━━ DATASET ━━
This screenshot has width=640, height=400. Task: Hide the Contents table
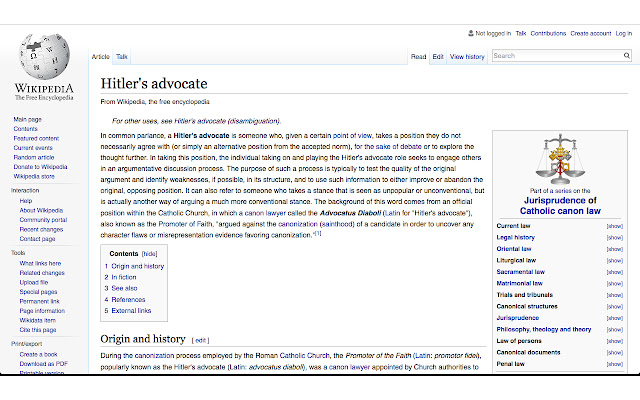[149, 254]
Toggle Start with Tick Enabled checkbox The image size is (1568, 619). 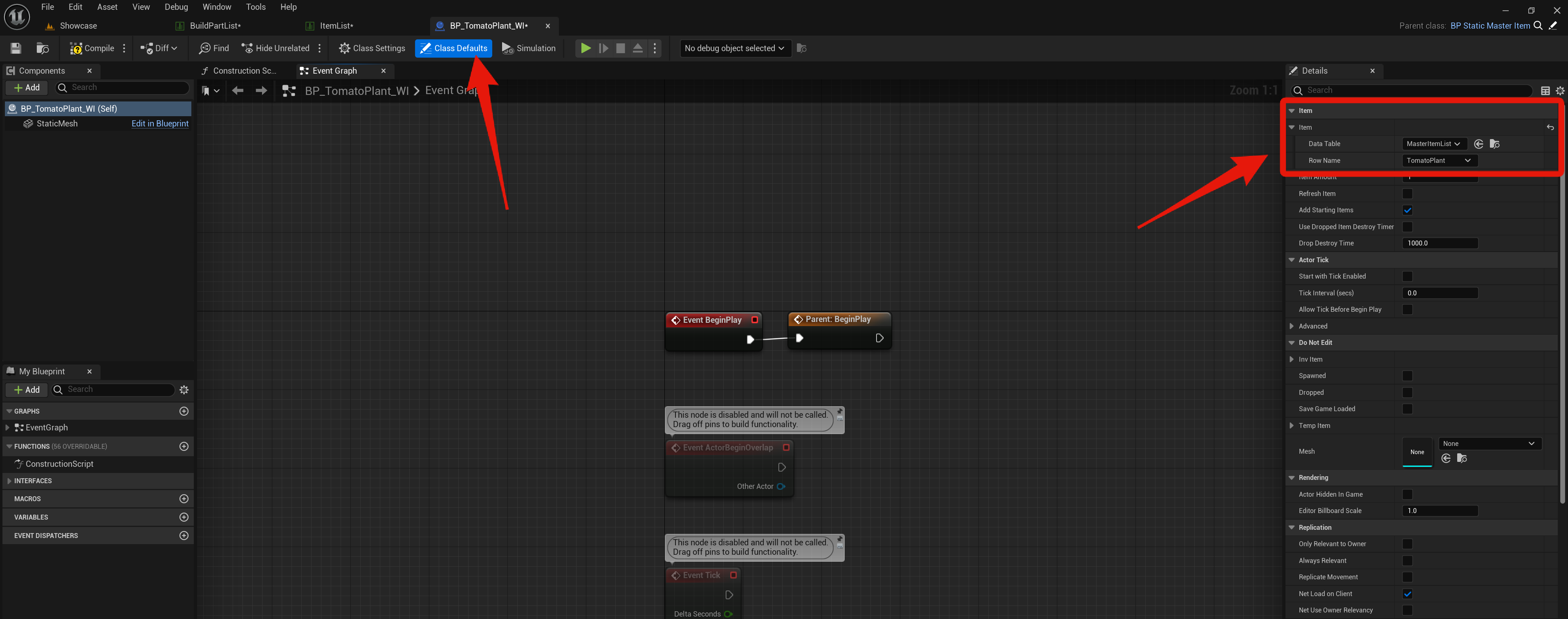1407,277
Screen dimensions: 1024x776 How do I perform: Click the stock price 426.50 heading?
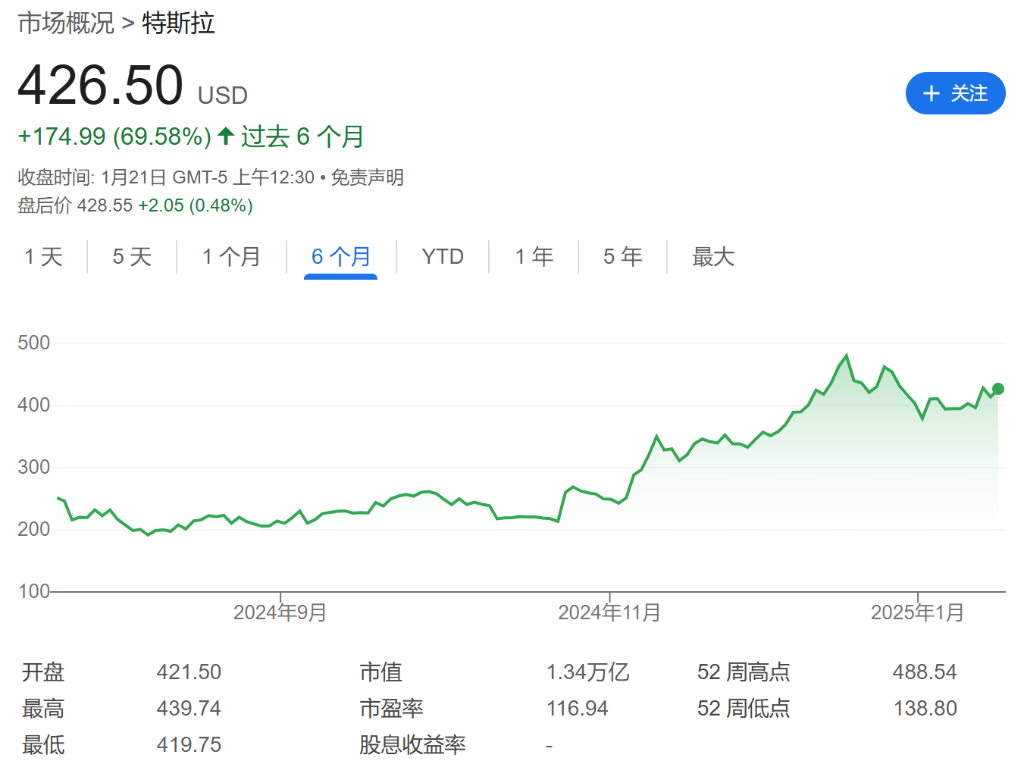point(100,85)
━━━
_YOUR TASK_
Can you turn everything from the line containing "Screen dimensions: 1024x776" down to the end of the listing into a JSON list of strings, one per line, with blank lines skipped and the pictures left out?

_EXERCISE RESPONSE_
[
  "Screen dimensions: 1024x776 How do I perform: Click the stock price 426.50 heading?",
  "point(100,85)"
]